Take websites for example...
Some business owners believe that if they have a website, everyone will flock to it. While that may be true, first the web visitor must know that the website is there! How do you let people you and your website exist? Simply put, it takes alot of hard work.
Meta tags are HTML elements. Meta tags may contain information about what the page is about (keywords and description), who wrote the page, when they wrote it and much more. Many search engines use this information when indexing pages. They are hidden from the view of the visitor but are located on the creative side of the web page.
Spiders are actually a program which gathers webpages to allow them to be indexed by search engines. They crawl through the internet by following links on a webpage.
Traffic Counters can tell you who is visiting, where they are from, and what pages they are looking at. Some counters rank the pages of your website by "most popular", showing you what topics your visitors are the most interested in!
Reciprocal links are similar to an agreement between two websites to provide links to each others sites. It can provide visitors with links to other sites of a similar topic. Search engines take the amount of incoming links into consideration when ranking your site.
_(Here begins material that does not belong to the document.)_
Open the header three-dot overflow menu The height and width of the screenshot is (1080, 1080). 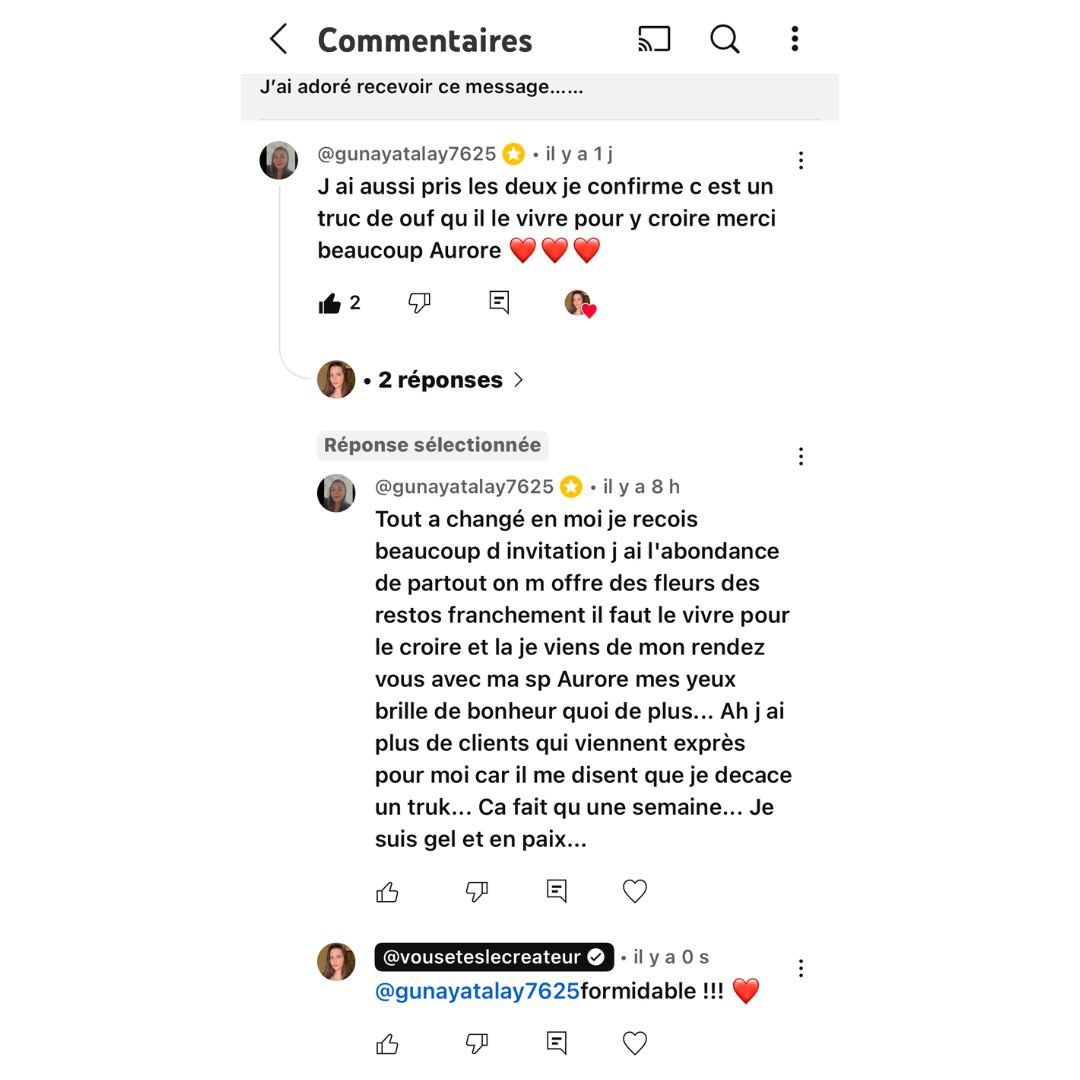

Advertisers are companies that purchase advertising space on a website in the hopes of driving more business to their website. An affiliate (such as Google Adsense) is a marketing program which enables webmaster to place banner ads on the website and received a referal fee or commisson when customers click on the link to visit the merchants website. Why don't some websites (such as www.thebirthfacts.com) have advertisers or affiliates? First, websites such as this want the visitor to stay on the website and in these two cases, for educational purposes. The creator of both Birthsource and Birthfacts (me!) does not want the visitor to be distracted by other websites.
Most important, content!
Content may be, for the birth related business website, the most important item bringing visitors to the site. If the content is stagnant (is not frequently updated), is not relevant, or is just boring (lack of graphics, photos etc), then visitors may not visit or if they do, they may not return. Begun in 1999, www.birthsource.com now has over 1400 different articles and pieces of information for the visitor. Whether the visitor is an expectant parent or birth professional, there is something for everyone who visits there. The sister website, www.thebirthfacts.com, is an evidence-based website with links directly to research, searchable by topic. No opinions or commentary here, www.thebirthfacts.com is dedicated to the individual who wants just the facts for decision-making.